Ürünlerin bozulmadan muhafaza edilmesi için kullanılan soğutma sistemleri, özellikle gıda güvenliğinin sağlanmasında büyük rol oynuyor. Termodizayn CEO’su Güray Ürkmez, maddi gerekçelerin soğutma sistemlerine yapılması gereken yatırımların önüne geçtiğini söylüyor.

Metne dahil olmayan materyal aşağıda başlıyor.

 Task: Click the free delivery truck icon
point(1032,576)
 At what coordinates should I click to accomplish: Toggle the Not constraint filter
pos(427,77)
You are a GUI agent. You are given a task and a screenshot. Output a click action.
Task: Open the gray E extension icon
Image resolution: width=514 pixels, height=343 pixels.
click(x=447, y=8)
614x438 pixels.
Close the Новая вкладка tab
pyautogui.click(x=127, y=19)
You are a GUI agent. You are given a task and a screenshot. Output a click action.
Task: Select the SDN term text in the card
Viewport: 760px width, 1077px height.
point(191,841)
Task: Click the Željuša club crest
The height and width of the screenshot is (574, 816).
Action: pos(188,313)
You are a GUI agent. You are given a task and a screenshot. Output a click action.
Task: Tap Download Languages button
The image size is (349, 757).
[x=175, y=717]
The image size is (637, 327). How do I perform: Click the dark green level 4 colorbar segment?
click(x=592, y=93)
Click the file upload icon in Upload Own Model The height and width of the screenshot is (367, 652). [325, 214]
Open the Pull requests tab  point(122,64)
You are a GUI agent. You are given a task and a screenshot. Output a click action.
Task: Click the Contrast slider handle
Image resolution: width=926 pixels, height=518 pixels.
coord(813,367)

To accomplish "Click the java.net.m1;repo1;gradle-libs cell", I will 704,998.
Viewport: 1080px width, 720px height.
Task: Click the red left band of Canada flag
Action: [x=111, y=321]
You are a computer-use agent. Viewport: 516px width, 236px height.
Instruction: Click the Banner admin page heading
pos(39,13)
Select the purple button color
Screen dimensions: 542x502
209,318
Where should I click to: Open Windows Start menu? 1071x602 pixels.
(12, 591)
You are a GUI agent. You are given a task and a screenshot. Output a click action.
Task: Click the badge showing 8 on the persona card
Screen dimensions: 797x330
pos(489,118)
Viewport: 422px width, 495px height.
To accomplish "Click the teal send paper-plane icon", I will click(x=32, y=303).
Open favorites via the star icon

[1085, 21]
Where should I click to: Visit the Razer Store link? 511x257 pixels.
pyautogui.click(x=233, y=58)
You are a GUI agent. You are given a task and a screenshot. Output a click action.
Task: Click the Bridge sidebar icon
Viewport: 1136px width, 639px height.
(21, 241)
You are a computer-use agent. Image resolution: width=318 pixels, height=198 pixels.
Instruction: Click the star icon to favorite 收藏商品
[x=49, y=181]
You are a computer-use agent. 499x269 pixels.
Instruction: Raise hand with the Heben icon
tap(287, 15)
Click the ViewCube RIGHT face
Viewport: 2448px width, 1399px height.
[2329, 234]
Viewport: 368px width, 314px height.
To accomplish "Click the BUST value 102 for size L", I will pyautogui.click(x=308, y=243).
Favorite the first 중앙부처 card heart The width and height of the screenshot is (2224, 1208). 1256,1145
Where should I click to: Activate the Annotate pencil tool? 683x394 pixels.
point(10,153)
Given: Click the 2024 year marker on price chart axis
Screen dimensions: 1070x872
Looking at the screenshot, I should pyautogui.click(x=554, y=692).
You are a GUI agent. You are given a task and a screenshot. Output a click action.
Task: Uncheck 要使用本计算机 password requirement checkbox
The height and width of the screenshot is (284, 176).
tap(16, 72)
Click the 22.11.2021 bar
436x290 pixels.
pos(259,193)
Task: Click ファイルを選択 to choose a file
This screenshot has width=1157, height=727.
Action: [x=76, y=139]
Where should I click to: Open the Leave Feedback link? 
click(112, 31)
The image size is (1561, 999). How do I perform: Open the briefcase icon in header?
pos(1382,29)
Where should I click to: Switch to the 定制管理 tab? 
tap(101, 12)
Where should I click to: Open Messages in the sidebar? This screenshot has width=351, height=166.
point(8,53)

Özellikle gıda ürünlerinin hasat sonrası depolanması, işlenmesi ve tüketiciye ulaştırılması aşamasında kullanılan soğutma sistemleri, gıda sağlığının korunmasında önemli bir rol oynuyor. Soğutma sistemleri, standart olarak serin muhafaza (+7/+16°C), taze muhafaza (0/+4°C) ve donmuş muhafaza (-18/-23°C) olmak üzere 3 temel sıcaklıkta yapılıyor. Bunların haricinde gıdaların şoklama yöntemi ile hızlı soğutma ihtiyaçlarının giderilmesi için -40°C ye inebilen özel sistemler de mevcut. Daha düşük sıcaklıklara ihtiyaç duyan ton balığı ve diğer bazı balık türleri ile kozmetikler, kültürler, aşılar, ilaçlar ve bilimsel test ortamları için de -60°C soğutma sistemleri kullanılıyor.
Yetkililer, Türkiye’de soğutma sistemleri konusunda yeterli bilincin olmadığına dikkat çekiyor. Konuya ilişkin değerlendirmede bulunan yerli soğutma sistemleri şirketi Termodizayn’ın CEO’su Güray Ürkmez, “Ülkemizde ne yazık ki soğuk zincirin sağlanmasında üreticilerin ve tüketicilerin bilinçsizliğinden kaynaklanan sorunlar yaşanıyor. Özellikle soğutma cihazları üreticilerinin bir kısmı, kısıtlı sermaye ve müşteri taleplerine göre basit dizayn edilmiş, yetersiz donanıma sahip soğutma sistemleriyle hem üreticileri hem de tüketicileri hak ettikleri kaliteye ulaşamıyorlar” diye uyardı.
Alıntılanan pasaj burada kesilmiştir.